The uncertainty behind whether these acquisitions will be accretive quickly enough, and most importantly be more valuable in the long run, is weighing on PRDO’s valuation in our view.
Perdoceo – Multiples (Seeking Alpha)
This shows a deep discount using the EV/EBITDA multiple and two similar comparables. Although it is true that the spread has been reduced by a re-rate of the overall multiples, it is still wide enough to create substantial value if it closes.
A closer look at the acquisitions and the financial position
As much of the value in PRDO is still in their balance sheet and cash generation, it is important to look at both the execution strategy but also the starting point: the cash and financing. In 2022, they acquired Coding Dojo and CalSouthern for a total upfront cash consideration of $84 million, more than half of 2022 cash from operations. Coding Dojo is a provider of cybersecurity and coding courses and education, and although it was not accretive for FY 2022 (given that it closed in December), PRDO is probably expecting some significant topline growth contribution from this asset.

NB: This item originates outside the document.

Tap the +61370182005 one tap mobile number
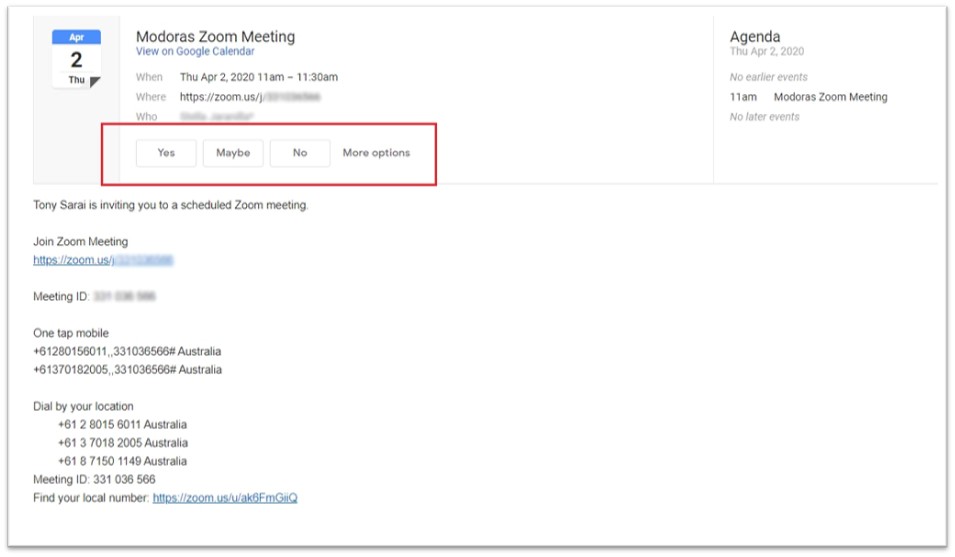955x557 pixels. click(127, 370)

And what about the cash position? The $84 million for acquisitions along with $12 million in maintenance Capex almost burned $100 million in invested capital, leaving cash and short term investments almost unchanged YoY. At March 31, 2023, the latest reporting period, the company is sitting on more than $520 million in cash, or roughly 65% of the entire market cap. This at the moment seems like a sound and solid cash position, that has now been kept at these high levels for more than 3 years. While initially justified for the high uncertainties that were created by the new administration taking over in 2017, the company should probably consider distributing some of the cash. Even if this may be at the expense of topline contribution, it seems unfair to shareholders to have so much cash sitting there.

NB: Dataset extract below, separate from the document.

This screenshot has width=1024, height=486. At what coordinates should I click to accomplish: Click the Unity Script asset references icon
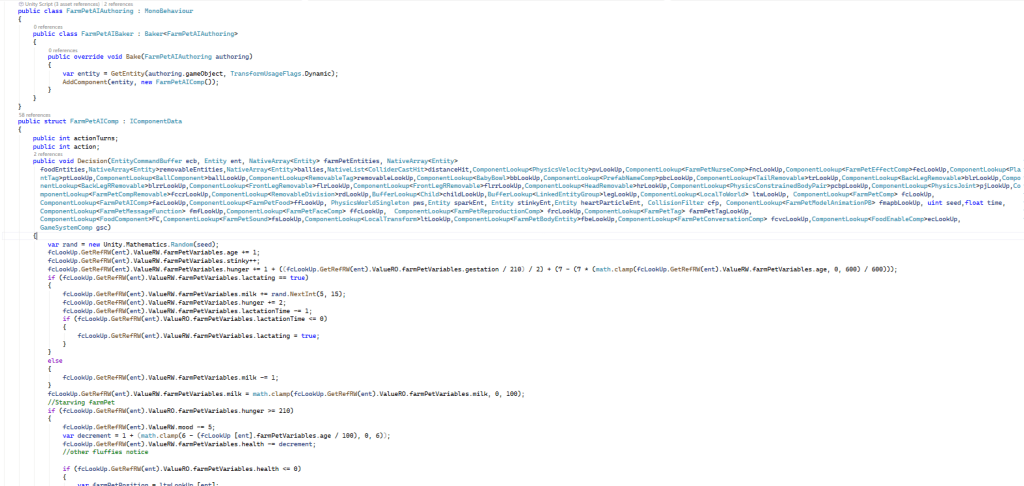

Understanding the risks and downsides: regulation also weights on the valuation
Along with the much-discussed execution risk, there is also a regulatory concern to bear in mind: the company is operating in a highly regulated sector that proves to be controversial from time to time. And the latest development, the so-called “Sweet settlement” proves it once again. In November 2022 there has been a settlement in the case Sweet v. Cardona, which was a class action against the Department for Education for a subject matter called “borrower defense to repayment”, which dealt with certain ability of borrowers to default on their student loans. As the company stated: “It remains unclear what loan discharge applications the Department may grant in the future and whether they will assert repayment claims against us regardless of the date the student loan was disbursed and the corresponding discharge standards and processes”. So this adds another layer of risk to the execution risk mentioned above.
Valuation: fair price and catalysts for unlocking value
Now the most important point: how much does Perdoceo actually offer in value? And what should we look at to see some of that value unlocking and starting to pay off?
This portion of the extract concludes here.